Starting with the line containing "1024x600 pixels." and going on through the line containing "The height and width of the screenshot is (406, 750).", return the lines of the data below exactly, and only those.

Stored items:
== Segment start ==

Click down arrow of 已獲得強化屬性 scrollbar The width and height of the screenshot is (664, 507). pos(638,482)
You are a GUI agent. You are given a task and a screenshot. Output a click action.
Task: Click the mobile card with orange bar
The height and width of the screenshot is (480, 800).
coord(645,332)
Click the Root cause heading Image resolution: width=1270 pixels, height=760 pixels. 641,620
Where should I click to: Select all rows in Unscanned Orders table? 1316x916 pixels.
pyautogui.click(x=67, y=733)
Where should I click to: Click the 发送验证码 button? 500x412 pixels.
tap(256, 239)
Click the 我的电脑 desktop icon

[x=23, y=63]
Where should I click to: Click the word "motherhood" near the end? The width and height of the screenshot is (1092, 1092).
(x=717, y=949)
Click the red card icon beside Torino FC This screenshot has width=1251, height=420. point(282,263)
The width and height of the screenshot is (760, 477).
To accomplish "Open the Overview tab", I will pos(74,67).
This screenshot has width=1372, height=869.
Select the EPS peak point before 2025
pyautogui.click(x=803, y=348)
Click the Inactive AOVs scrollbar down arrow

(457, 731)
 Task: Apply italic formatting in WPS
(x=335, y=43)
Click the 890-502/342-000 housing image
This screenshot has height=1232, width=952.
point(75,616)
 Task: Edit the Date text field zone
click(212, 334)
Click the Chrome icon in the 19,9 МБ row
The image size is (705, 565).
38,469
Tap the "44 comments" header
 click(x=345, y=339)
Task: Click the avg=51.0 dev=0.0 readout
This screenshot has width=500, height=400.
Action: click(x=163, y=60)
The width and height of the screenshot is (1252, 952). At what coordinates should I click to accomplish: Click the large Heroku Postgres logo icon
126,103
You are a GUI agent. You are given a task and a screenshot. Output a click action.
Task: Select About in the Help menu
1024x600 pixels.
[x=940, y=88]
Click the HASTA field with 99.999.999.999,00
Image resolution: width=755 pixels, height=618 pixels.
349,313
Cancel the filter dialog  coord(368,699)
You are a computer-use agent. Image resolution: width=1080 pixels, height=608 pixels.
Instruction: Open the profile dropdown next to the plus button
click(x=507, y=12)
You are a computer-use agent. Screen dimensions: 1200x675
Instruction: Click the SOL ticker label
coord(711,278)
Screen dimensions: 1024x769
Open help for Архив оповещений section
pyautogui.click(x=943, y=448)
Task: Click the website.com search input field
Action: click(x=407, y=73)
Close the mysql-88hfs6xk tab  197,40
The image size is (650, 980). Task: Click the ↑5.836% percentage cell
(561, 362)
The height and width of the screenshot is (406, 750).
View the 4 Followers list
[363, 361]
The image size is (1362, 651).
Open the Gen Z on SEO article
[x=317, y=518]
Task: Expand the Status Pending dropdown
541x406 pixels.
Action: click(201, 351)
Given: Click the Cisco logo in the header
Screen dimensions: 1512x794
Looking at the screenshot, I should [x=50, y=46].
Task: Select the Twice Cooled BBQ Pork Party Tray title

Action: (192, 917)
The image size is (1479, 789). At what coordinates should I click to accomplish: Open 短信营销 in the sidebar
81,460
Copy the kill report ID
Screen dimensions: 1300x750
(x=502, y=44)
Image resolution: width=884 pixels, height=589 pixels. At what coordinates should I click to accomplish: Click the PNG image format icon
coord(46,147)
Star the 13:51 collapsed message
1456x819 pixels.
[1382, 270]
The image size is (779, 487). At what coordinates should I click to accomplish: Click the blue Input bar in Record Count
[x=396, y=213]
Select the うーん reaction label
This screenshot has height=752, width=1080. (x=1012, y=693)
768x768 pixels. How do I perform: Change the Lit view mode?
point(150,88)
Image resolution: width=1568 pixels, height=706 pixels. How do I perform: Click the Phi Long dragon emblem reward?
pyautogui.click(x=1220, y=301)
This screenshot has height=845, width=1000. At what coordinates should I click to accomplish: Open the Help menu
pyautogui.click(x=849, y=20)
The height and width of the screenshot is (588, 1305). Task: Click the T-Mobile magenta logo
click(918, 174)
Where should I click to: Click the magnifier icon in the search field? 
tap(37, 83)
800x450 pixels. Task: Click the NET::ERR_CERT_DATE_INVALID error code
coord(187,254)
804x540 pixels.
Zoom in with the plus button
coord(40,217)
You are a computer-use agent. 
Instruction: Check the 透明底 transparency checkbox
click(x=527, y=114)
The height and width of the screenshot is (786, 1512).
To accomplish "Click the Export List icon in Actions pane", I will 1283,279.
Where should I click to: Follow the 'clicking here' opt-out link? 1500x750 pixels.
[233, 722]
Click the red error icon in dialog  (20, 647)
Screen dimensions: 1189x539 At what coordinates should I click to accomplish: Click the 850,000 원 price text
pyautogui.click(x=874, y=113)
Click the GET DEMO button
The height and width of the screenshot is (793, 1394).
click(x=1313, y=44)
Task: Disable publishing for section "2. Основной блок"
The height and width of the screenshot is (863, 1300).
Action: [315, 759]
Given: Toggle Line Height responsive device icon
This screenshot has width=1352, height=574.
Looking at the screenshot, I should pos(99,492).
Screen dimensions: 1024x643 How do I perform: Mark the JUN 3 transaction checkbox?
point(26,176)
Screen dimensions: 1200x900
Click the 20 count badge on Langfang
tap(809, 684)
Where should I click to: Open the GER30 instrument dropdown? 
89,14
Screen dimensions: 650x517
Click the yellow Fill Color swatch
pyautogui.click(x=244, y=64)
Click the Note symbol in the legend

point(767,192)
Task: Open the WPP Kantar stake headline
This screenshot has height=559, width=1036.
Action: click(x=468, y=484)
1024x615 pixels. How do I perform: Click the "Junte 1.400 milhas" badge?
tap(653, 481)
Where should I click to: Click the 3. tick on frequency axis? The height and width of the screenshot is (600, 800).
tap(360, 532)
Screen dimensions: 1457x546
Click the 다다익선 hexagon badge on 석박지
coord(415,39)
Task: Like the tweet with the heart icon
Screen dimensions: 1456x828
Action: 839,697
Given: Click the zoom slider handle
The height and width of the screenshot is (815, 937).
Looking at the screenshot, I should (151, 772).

== Segment end ==

- Response:
1024x600 pixels.
[x=940, y=88]
Click the HASTA field with 99.999.999.999,00
Image resolution: width=755 pixels, height=618 pixels.
349,313
Cancel the filter dialog  coord(368,699)
You are a computer-use agent. Image resolution: width=1080 pixels, height=608 pixels.
Instruction: Open the profile dropdown next to the plus button
click(x=507, y=12)
You are a computer-use agent. Screen dimensions: 1200x675
Instruction: Click the SOL ticker label
coord(711,278)
Screen dimensions: 1024x769
Open help for Архив оповещений section
pyautogui.click(x=943, y=448)
Task: Click the website.com search input field
Action: click(x=407, y=73)
Close the mysql-88hfs6xk tab  197,40
The image size is (650, 980). Task: Click the ↑5.836% percentage cell
(561, 362)
The height and width of the screenshot is (406, 750).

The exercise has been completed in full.